Em outubro, Maduro assinou um acordo com a oposição do país e concordou em trabalhar para uma votação presidencial livre e justa. Maduro disse que iria realizar eleições antes do final deste ano e, em troca, os Estados Unidos, num sinal de boa vontade, levantaram algumas sanções económicas.
Dias depois, Machado obteve mais de 90 por cento dos votos para escolher um candidato da oposição, numa eleição primária conduzida por uma comissão sem o envolvimento do governo. Os resultados decisivos sublinharam a sua popularidade e aumentaram a perspectiva de que ela poderia derrotar Maduro nas eleições gerais.
Três meses depois, o tribunal superior do país, repleto de apoiantes do governo, declarou a Sra. Machado inelegível para atropelar o que os juízes alegaram serem irregularidades financeiras que ocorreram quando ela era legisladora nacional.
Seis dos assessores de campanha de Machado foram presos nas últimas semanas e outros seis têm mandados de prisão contra eles e estão escondidos. Homens em motos atacaram apoiadores em seus eventos.
O governo não comentou a incapacidade da oposição de se registar.
A vice-presidente do país, Delcy Rodríguez, anunciado domingo no X a criação de uma comissão estatal contra o fascismo para enfrentar as ameaças dos “centros de poder ao serviço do norte global”.
Um não classificado Relatório de inteligência dos EUA de fevereiro afirmou que Maduro provavelmente venceria as eleições e permaneceria no poder “devido ao seu controle das instituições estatais que influenciam o processo eleitoral e à sua disposição de exercer o seu poder”.

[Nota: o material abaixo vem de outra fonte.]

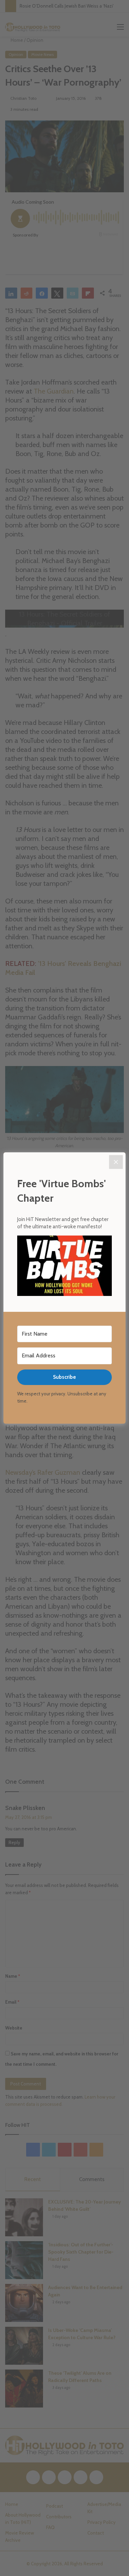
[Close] (116, 1162)
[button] (64, 1267)
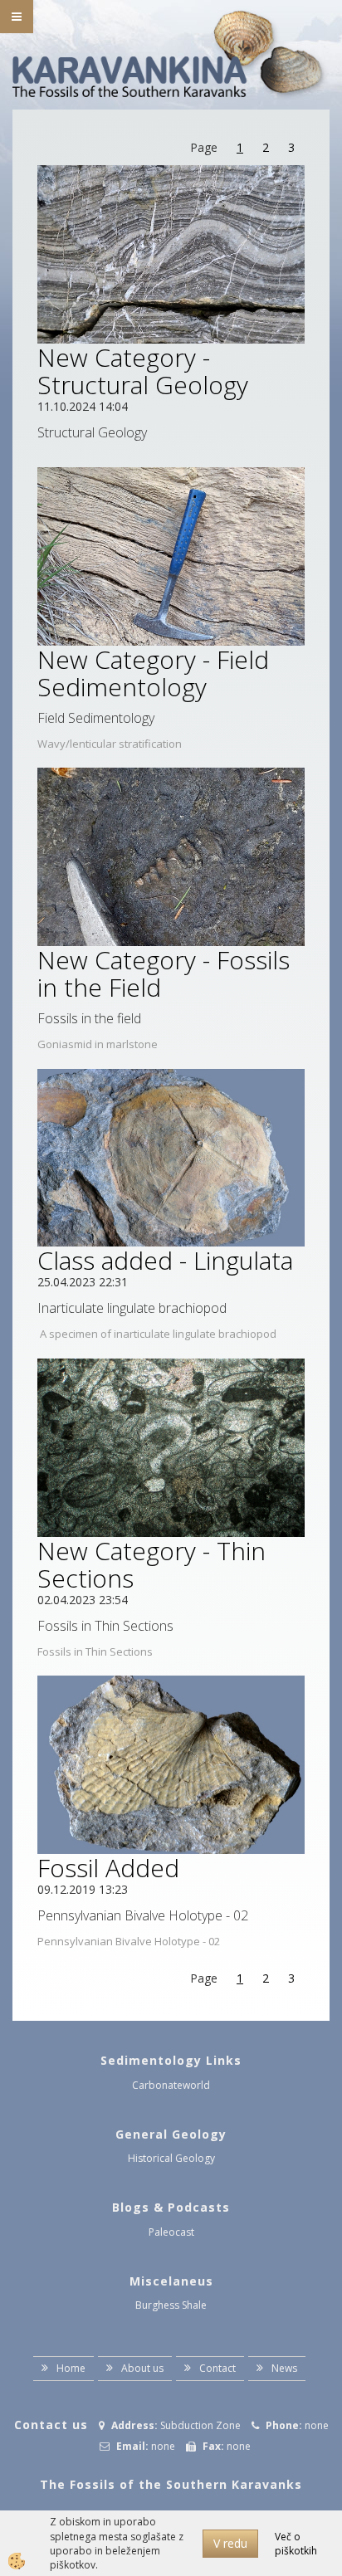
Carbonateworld (171, 2085)
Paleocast (171, 2232)
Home (71, 2368)
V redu (230, 2543)
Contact (217, 2368)
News (284, 2368)
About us (142, 2368)
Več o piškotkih (296, 2544)
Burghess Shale (171, 2305)
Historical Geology (171, 2158)
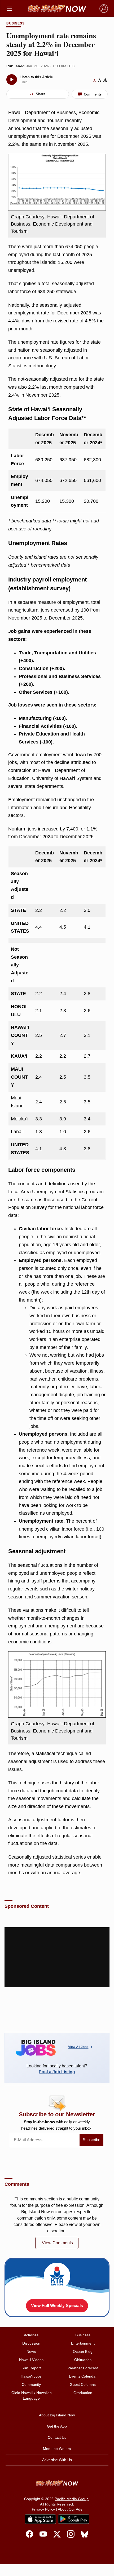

Embora a administração Maduro tenha colocado aliados no conselho eleitoral, o relatório de inteligência disse que estava “também tentando evitar fraude eleitoral flagrante”.
Maduro, depois de se registar para votar na segunda-feira, alegou, sem provas, que dois membros do partido de Machado tentaram matá-lo naquela tarde durante uma marcha para celebrar o seu registo. O partido Come Venezuela nega isso.
Nas suas observações, ele criticou a oposição a quem chamou de “lacaios da direita”.
“Eles se dedicaram a pedir sanções contra a sociedade e a economia, a pedir o bloqueio e a invasão do seu próprio país”, disse. “Eles não pensam por si próprios, não agem por si próprios. São peões no jogo do império dos EUA para dominar a Venezuela.”
“Em 28 de julho”, acrescentou, dirigindo-se à oposição, “haverá eleições com vocês ou sem vocês”.